EXERCISE DETAILS
Rewrite the stretch of entries from the line containing "Identify the location of file-name: prisma_back_cover.pdf." through the line containing "hud-message: Your team has 0 of 6 Inventory Stations is", swapping "Identify the location of" for "Find the position of" and changing nothing else. Give only those lines.

DATA SUPPLIED
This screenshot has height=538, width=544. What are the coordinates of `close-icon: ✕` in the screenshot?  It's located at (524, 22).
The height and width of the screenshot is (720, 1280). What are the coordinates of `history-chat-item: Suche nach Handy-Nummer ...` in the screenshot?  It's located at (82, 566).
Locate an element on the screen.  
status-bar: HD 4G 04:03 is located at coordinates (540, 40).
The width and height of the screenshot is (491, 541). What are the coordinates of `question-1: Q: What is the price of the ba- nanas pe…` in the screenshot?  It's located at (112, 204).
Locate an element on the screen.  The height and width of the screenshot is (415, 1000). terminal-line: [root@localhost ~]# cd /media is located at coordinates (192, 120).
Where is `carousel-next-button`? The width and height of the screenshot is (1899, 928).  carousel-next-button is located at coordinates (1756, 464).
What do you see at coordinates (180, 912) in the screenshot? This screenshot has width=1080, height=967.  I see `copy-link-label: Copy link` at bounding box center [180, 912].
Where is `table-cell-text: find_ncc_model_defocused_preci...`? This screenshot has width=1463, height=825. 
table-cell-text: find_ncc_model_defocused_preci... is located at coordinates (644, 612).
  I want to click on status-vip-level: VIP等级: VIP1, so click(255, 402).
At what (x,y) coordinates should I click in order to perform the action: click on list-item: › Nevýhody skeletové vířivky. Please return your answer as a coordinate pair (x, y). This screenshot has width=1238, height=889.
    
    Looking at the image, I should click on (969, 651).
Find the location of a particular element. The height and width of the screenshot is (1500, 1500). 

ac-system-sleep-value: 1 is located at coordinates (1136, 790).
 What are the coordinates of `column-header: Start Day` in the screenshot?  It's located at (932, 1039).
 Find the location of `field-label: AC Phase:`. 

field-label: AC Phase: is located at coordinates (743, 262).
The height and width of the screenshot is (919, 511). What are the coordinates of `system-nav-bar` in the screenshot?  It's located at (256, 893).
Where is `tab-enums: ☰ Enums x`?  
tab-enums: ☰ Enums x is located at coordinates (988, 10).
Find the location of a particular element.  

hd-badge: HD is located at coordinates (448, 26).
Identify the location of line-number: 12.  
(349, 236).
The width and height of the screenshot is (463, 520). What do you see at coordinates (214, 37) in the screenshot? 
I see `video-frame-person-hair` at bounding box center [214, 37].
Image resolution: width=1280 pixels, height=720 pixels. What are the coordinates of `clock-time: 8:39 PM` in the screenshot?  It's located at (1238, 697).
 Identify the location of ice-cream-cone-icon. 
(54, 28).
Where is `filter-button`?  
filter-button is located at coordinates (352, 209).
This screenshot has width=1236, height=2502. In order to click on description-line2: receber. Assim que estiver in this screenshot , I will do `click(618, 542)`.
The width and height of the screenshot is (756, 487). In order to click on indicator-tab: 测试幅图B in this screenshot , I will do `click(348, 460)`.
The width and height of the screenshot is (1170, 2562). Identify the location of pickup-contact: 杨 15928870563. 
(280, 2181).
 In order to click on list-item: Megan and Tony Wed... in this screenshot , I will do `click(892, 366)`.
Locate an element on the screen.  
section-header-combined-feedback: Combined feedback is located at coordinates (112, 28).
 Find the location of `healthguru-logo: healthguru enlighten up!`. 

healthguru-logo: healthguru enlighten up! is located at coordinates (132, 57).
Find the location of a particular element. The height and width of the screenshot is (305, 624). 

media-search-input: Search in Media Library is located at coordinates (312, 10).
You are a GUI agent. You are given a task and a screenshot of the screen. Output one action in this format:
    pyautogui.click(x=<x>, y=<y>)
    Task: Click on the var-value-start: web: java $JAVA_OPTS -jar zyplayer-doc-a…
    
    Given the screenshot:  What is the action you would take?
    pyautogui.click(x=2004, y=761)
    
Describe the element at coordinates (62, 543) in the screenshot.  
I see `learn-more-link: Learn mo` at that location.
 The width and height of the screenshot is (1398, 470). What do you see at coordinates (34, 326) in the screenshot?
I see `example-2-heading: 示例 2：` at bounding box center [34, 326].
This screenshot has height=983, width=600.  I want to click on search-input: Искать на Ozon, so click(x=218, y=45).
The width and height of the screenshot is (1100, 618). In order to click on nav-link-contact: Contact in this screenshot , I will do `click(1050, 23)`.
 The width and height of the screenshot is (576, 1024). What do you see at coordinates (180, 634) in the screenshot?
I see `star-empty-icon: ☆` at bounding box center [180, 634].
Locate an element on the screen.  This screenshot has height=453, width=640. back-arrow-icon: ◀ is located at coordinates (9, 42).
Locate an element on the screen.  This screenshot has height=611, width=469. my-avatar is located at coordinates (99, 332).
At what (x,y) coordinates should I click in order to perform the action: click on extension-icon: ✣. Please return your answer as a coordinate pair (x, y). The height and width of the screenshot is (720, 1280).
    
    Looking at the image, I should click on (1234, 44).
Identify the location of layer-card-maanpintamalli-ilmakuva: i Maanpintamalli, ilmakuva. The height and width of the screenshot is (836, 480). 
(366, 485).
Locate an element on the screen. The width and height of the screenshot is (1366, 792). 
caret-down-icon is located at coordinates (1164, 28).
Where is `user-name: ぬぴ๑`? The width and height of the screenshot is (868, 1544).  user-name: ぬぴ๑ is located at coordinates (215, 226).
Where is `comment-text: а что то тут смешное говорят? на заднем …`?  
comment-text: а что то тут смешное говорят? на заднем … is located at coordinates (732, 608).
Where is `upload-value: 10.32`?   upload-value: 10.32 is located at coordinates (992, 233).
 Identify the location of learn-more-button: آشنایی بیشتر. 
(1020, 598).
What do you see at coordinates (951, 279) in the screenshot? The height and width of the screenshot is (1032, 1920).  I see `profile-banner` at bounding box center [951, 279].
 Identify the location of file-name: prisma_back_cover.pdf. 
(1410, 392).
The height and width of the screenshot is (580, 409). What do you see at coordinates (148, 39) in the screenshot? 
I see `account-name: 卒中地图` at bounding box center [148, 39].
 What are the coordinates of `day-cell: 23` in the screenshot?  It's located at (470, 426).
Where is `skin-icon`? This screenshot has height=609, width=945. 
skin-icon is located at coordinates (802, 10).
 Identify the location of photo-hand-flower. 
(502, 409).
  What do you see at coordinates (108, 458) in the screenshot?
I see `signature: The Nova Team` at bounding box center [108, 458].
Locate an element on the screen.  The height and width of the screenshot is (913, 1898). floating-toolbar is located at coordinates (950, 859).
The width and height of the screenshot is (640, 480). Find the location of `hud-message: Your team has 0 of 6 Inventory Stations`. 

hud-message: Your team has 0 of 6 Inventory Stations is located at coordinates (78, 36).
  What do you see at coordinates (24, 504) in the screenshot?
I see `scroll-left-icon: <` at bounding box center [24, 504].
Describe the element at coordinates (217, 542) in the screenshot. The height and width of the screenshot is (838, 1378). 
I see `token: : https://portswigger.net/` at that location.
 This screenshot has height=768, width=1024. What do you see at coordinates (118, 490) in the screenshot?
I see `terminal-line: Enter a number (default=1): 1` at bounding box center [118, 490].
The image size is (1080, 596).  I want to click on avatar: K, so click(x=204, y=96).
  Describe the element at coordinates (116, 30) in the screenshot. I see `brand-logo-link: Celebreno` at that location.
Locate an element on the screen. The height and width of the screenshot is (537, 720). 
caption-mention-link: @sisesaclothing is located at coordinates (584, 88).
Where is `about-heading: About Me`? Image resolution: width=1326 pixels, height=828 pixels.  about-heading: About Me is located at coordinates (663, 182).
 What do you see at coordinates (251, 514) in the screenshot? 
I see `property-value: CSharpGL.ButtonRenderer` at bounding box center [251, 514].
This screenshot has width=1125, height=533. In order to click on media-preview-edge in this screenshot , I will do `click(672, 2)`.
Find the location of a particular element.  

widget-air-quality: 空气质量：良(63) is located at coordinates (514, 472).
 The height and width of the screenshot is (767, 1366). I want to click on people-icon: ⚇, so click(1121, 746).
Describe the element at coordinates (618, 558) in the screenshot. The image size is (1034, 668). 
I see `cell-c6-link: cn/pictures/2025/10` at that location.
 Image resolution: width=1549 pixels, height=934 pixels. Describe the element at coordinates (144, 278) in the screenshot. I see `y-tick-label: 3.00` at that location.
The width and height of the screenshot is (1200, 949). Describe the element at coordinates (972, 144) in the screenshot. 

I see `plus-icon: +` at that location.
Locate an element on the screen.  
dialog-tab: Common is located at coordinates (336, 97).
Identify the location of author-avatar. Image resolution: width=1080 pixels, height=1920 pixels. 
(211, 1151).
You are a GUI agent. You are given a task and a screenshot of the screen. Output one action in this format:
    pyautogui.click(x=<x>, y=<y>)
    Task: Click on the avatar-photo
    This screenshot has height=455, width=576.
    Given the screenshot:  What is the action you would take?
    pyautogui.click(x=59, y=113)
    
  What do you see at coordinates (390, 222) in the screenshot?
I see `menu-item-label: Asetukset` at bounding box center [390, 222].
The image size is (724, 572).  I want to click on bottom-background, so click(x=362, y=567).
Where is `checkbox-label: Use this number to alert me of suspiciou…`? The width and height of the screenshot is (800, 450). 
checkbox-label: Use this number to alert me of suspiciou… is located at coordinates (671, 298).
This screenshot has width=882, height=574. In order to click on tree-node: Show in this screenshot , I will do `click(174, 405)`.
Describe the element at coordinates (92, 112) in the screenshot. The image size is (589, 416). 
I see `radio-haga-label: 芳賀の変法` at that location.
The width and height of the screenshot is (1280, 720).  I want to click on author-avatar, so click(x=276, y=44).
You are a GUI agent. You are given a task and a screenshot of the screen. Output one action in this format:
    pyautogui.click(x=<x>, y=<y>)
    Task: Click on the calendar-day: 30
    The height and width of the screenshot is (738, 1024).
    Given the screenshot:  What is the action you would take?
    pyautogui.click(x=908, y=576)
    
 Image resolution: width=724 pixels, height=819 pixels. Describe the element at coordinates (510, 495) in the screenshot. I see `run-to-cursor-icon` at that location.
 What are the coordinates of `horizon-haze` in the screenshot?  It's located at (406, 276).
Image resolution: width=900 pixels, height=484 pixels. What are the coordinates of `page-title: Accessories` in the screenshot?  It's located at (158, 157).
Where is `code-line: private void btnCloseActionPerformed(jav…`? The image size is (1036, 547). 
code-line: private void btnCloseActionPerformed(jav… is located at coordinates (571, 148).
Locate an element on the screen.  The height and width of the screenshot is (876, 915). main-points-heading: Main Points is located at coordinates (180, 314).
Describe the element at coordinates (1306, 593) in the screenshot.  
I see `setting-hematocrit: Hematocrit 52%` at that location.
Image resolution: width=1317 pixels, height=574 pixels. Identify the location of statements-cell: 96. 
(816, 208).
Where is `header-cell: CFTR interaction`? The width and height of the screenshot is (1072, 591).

EXERCISE RESPONSE
 Find the position of file-name: prisma_back_cover.pdf. 
(1410, 392).
The height and width of the screenshot is (580, 409). What do you see at coordinates (148, 39) in the screenshot? 
I see `account-name: 卒中地图` at bounding box center [148, 39].
 What are the coordinates of `day-cell: 23` in the screenshot?  It's located at (470, 426).
Where is `skin-icon`? This screenshot has height=609, width=945. 
skin-icon is located at coordinates (802, 10).
 Find the position of photo-hand-flower. 
(502, 409).
  What do you see at coordinates (108, 458) in the screenshot?
I see `signature: The Nova Team` at bounding box center [108, 458].
Locate an element on the screen.  The height and width of the screenshot is (913, 1898). floating-toolbar is located at coordinates (950, 859).
The width and height of the screenshot is (640, 480). Find the location of `hud-message: Your team has 0 of 6 Inventory Stations`. 

hud-message: Your team has 0 of 6 Inventory Stations is located at coordinates (78, 36).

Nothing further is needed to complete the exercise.